If available, mpmath will (optionally) use gmpy to speed up high precision operations. If matplotlib is available, mpmath also provides a convenient plotting interface.
Its features include:
- Fair performance -- typically 10-100x faster than Python's decimal library
- Transcendental functions -- all functions from Python's math and cmath modules, plus a few more like gamma, factorial, erf
- Complex numbers -- with support for transcendental functions
- Directed rounding -- floor, ceiling, down, up, half-down, half-up, half-even
- Unlimited exponents -- no overflow or underflow

- Octave-interval
- The interval package for real-valued interval arithmetic allows one to evaluate functions over subsets of their domain. All results are verified, because interval computations automatically keep track of any errors. These concepts can be used to handle uncertainties, estimate arithmetic errors and produce reliable results. Also it can be applied to computer-assisted proofs, constraint programming, and verified computing. The implementation is based on interval boundaries represented by binary64 numbers and is conforming to IEEE Std 1788-2015, IEEE standard for interval arithmetic.

- OpenPlaG
- openPlaG is a PHP based function graph plotter for the use on websites. openPlaG allows the display of up to three function graphs, their derivative and their integral. It can compute several different functions.

- Plotutils
**Plotutils**is a package for plotting and working with 2D graphics. It includes a library, "libplot", for C and C++ for exporting 2D vector graphics in many file formats. It also has support for 2D vector graphics animations. The package also contains command-line programs for plotting scientific data.

- Plplot
**PLplot**is a software package for creating scientific plots whose plot symbols and text are limited in practice only by what Unicode-aware system fonts are installed on a user's computer.

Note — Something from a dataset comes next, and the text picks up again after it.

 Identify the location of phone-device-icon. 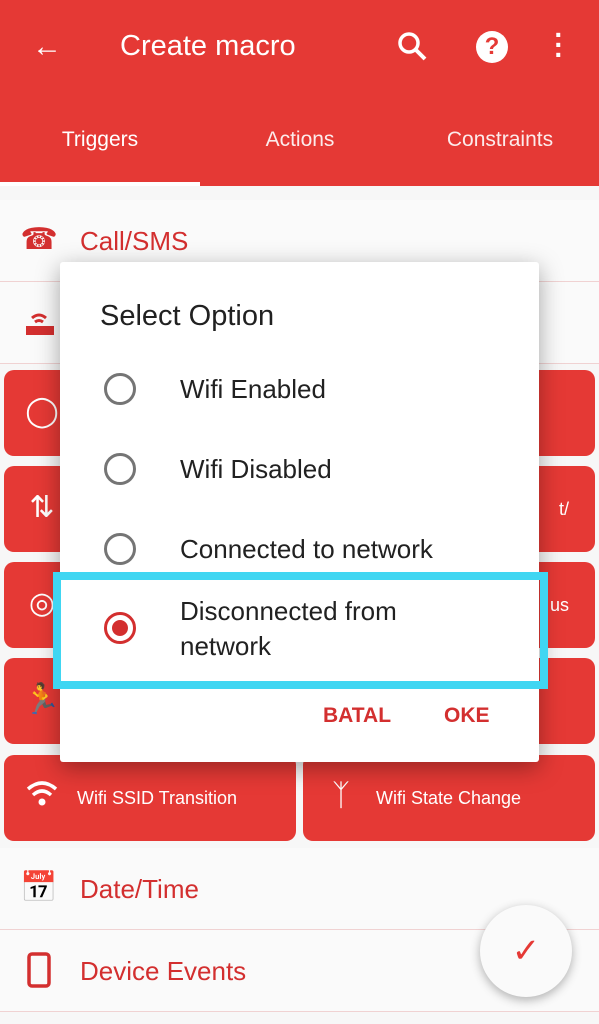
(39, 971).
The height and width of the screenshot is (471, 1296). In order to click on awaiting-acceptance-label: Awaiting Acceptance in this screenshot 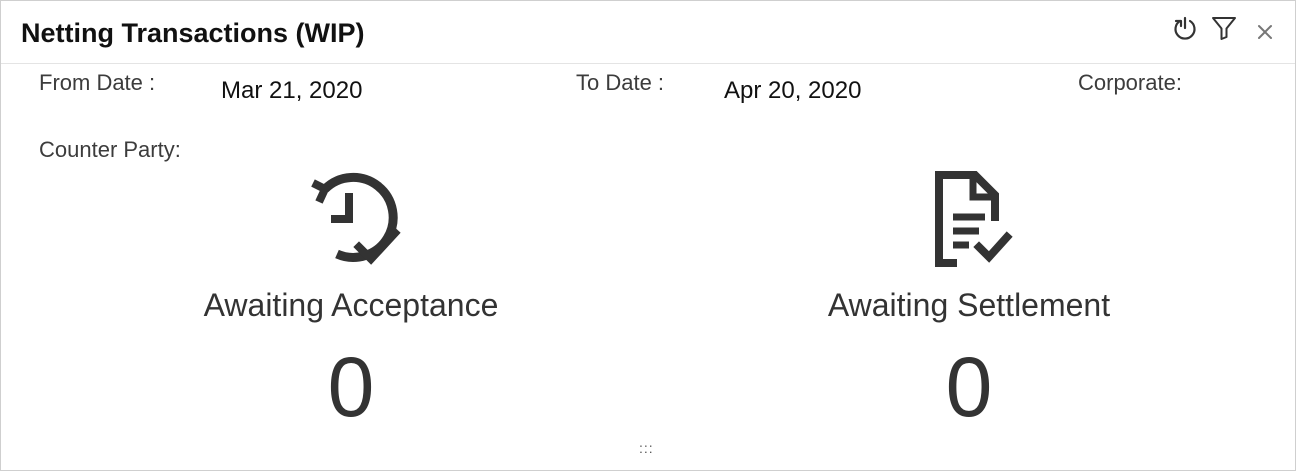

The package includes a core C library, separate language bindings for that library, and separate dynamically loaded device drivers which control how the plots are presented in non interactive and interactive plotting contexts. The PLplot core library can be used to create standard x-y plots, semi-log plots, log-log plots, contour plots, 3D surface plots, mesh plots, bar charts and pie charts. Multiple graphs (of the same or different sizes) may be placed on a single page, and multiple pages are allowed for those device formats that support them. PLplot bindings exist for many compiled and interpreted languages, including C, C++, Lisp, Lua, OCaml, Octave, Perl or Python.